The statewide Ability Links program appears destined for the scrapheap this year despite a $40 million funding commitment from the state and federal governments to keep it running.
An Ability Links program employee from Sydney has told the Newcastle Herald that he and his colleagues have been informed the funding will run out on November 1.
In 2018, the state government committed to fund the $55 million-a-year program until June 30 this year.
The Newcastle Herald reported in March that the government had agreed on the eve of the state election to tip in another $11.6 million to extend the program beyond June 30 and secured another $20 million from the federal government.
"To ensure the same level of service continues to be delivered to people with disability and their families while the NDIA's Information Linkages and Capacity program is fully rolled out, the NSW Liberals & Nationals Government will invest up to $11.6 million in the Ability Links Program in 2019/20," Disability Services Minister Ray Williams said at the time.
The National Disability Insurance Agency also committed $8.5 million to keep Aboriginal Ability Links running, bringing the total funding commitment to just over $40 million.
It is understood Aboriginal Ability Links will continue until June 2020.
But the Ability Links employee from Sydney, who asked to remain anonymous, said he and most of his colleagues would be "out of work from the first of November".
The NSW Department of Communities and Justice, formerly Family and Community Services, did not respond directly when the Newcastle Herald asked if Ability Links was winding up on November 1.
"The NSW Government committed $11.6 million for the continuation of Ability Links funding in NSW in the 2019-20 Budget," a spokesperson said.
"This funding has been delivered whilst the National Disability Insurance Scheme (NDIS) Information, Linkages and Capacity Building (ILC) funding rounds continue to roll out."
The ILC provides $222 million in grants to organisations to deliver projects in the community that benefit people with disability, their carers and families.
An NDIA spokesperson said Ability Links was "a matter for the NSW government".
Ability Links was expanded across NSW after a successful trial in 2013 in the Hunter region, where it is run by the St Vincent De Paul Society.
It supports thousands of people with a disability, some of whom do not qualify for the NDIS, and employs about 400 people across various service providers.
The Sydney employee, who has worked on Ability Links for Settlement Services International since 2014, said he had expected the funding to last until June next year.
"There was talk of the program being extended for another year, and I think that's what the people who worked on the program were thinking, because that had happened the year before," he said.
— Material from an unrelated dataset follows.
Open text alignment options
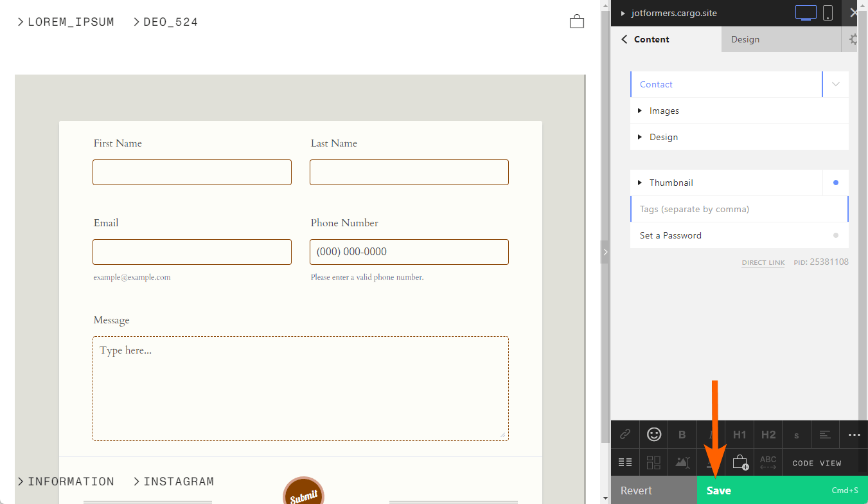[x=825, y=435]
"Then we read in your paper the comments from the Liberals that, if they were re-elected, they would re-fund the Ability Links program.
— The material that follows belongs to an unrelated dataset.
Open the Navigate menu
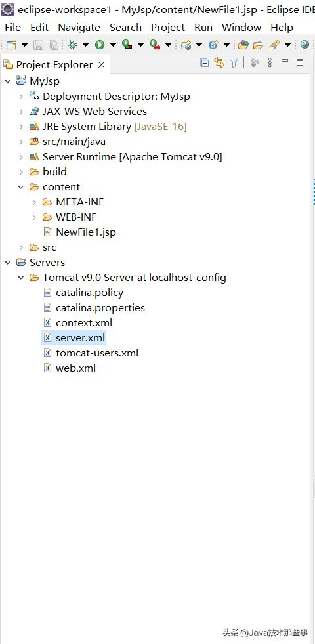The image size is (315, 644). pos(79,28)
"The Liberals were re-elected at the state election and at the general election, but it hasn't been re-funded.
"The program I'm on, it ends on the first of November. The current information we've been given by the department is the funding ends from them on the first of November.
"What's happened with the $40 million? No idea. It's certainly not gone via Ability Links."
Ability Links helps people with a disability participate in a variety of community activities, including sport, recreation, work and study.
The Sydney employee said it appeared as though the NDIA expected its local area coordinators to do the work of Ability Links.
"Already the local area coordinators are overworked and not meeting their KPIs about how many they're assessing," he said.
"I think what the federal government is assuming is that there'll be some slack to do the work of the Ability Links program.
"The Ability Links program is about community engagement, community development, working with communities to make sure communities make sure people with disability have more access to community events, working with businesses to try and make sure they're more disability-friendly.
"The local area coordinators don't have the connections and won't have the time."
He said it was a "strange time to delete the Ability Links program".
"They should wait until the NIDS has been embedded more, that they've got rid of some problems within that, then look at Ability Links."
The worker said it was unclear what would happen to Ability Links clients when the program ended.
"Family and Community Services haven't talked about anything you normally do when a program ends about what we do with our participants, about what we do about referring them on.
"That's still been the very unclear messaging from FACS, and it's been very unclear from the NDIA.
"It looks like they're expecting the local area coordinators to do the Ability Links works."
A three-year evaluation by consultants Urbis said Ability Links was "ground-breaking" and delivered positive economic and social benefits.
The Urbis report, released two years ago, said Ability Links and an associated Early Links program for those aged under seven were helping 43,533 people a year across NSW, including families and carers.